What is political?

I have recently been looking at press coverage of the first election of the London County Council in 1889. I have been struck by the way that commentators from across the political spectrum insisted on treating the elections as non-political, even going out of their way to recommend candidates with whom they disagreed on most matters. The constant refrain seems to have been that these were administrative posts and that to take account of the candidates’ political positions would be ‘to act as insanely as to choose the captain of your ship by his politics instead of by his knowledge of navigation’ (Spectator, 12 Jan 1889).

Often, this was a response to the corruption of the late Metropolitan Board of Works, so that, in the words of the Pall Mall Gazette (5 Jan 1889), ‘Other things being equal, it would be desirable, no doubt, to have nobody but good all-round Radicals upon the Council; but to insist as a sine quá non upon a candidate being right upon ground rents is really no more to the purpose than it would be to insist upon his being a vegetarian or a Primitive Methodist. […] An upright Tory will make a far better County Councillor than a shady Radical; and to this extent at any rate the ratepayer will do well to prefer men to measures.’

Yet, there was also a powerful sense that most of the matters with which the new London County Council would have to deal were not political at all. One letter to the Radical paper, The Star, spelled this out very plainly:

Equalisation of rates, the bearing by rich London an equal share in the heavy burden of poor London in the East and elsewhere; open spaces as playgrounds for the pallid children of the overworked who crowd the unsanitary dwellings of the artisan and laborer [sic]; a reformed higher educated, and more efficient police; cheaper water, better light, fewer drinking shops, and lower rates – these are subjects altogether apart from politics, and Liberals, Radicals, Unionists, and Tories will do well to sink their political feelings and unitedly support those who have proved themselves the people’s friends. (6 Nov 1888)

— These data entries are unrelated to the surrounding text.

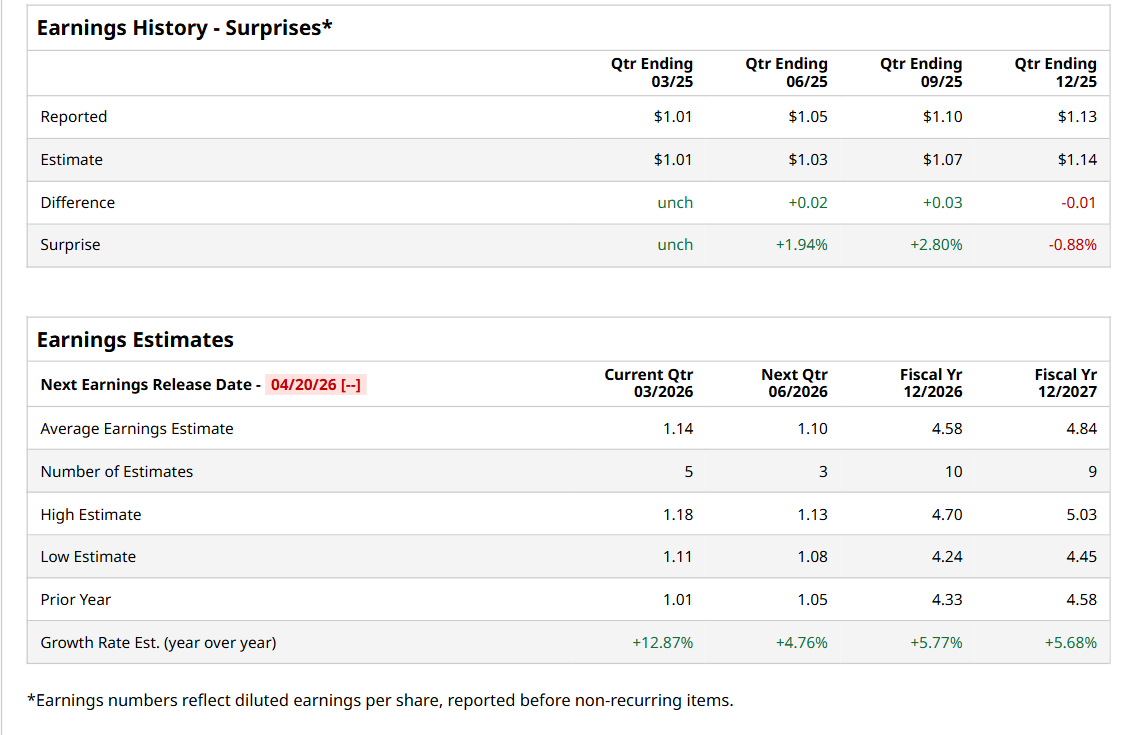Screen dimensions: 1127x735
Task: Click the Earnings History - Surprises heading
Action: [x=184, y=28]
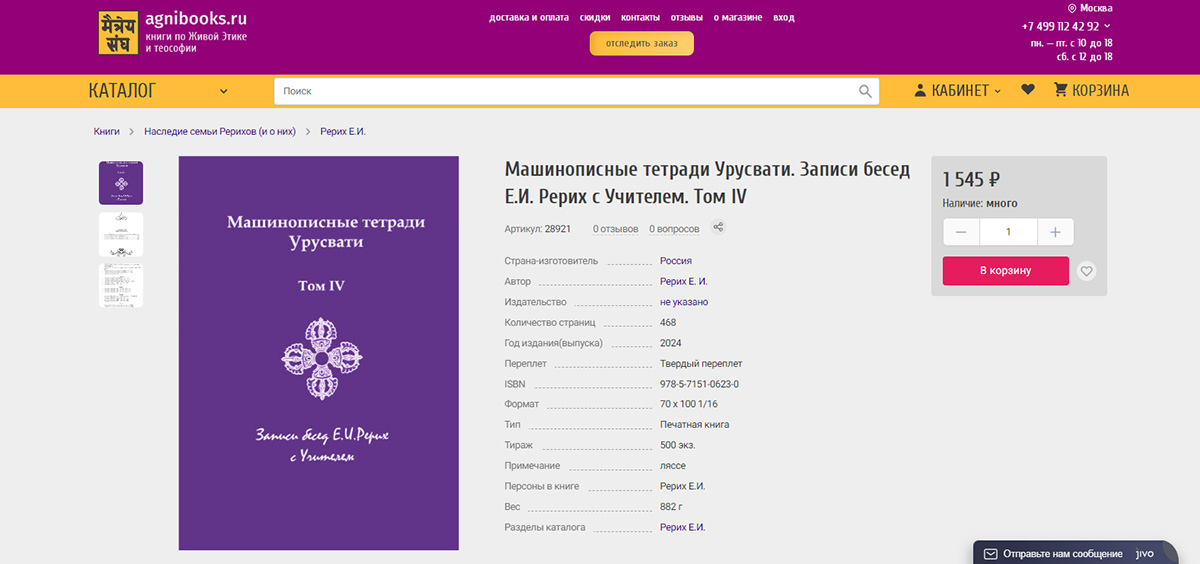Open the favorites heart icon in header
Viewport: 1200px width, 564px height.
point(1027,90)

This is so striking because of the difficulty of imagining questions of taxation and redistribution being conceived as ‘subjects altogether apart from politics’. It brings to mind the old Electoral Commission adverts in which a non-voter who grumbles about various matters of state and municipal provision is reprimanded with the words ‘If you don’t do politics, what do you do?’

The most likely explanation seems to be that by ‘politics’, the various commentators mean ‘national politics’ and the key dividing lines that had grown up within them, the most potent being between Unionists and supporters of Home Rule for Ireland. The Spectator recommended Lord Thring to its readers, despite his support for Home Rule, on the grounds that ‘He has too much belief in Local Government. That is no reason why he should not be supported when Local Government is what we want’ (12 Jan 1889). This is a salutary reminder that our current political divisions and frames of reference are contingent and temporary, not primordial and inevitable.

Another letter to the Star (9 Nov 1888) complained that its editors were falling into a trap: ‘It is all very well for Tories and drones to preach no politics’ and to encourage voters to judge on experience and good character because this was likely to benefit the same class interests it always had. Instead, the writer urged working-class voters ‘to avail yourselves of the opportunity now afforded you and elect one of your own class to the County Council.’ Yet, while the direct representation of the working class remained paltry, constituency after constituency went against its parliamentary voting record and returned members with radical liberal or socialist views. A seemingly non-partisan election resulted in a radically interventionist and redistributive Council.

Unsurprisingly, claims of apoliticality did not last long. The Council members soon formed themselves into parties: a Progressive majority and Moderate opposition and within a fortnight of the election the Spectator was complaining of “party bias” and political intrigue (2 Feb 1889). What is more surprising is the ubiquity such claims achieved during the first election campaign.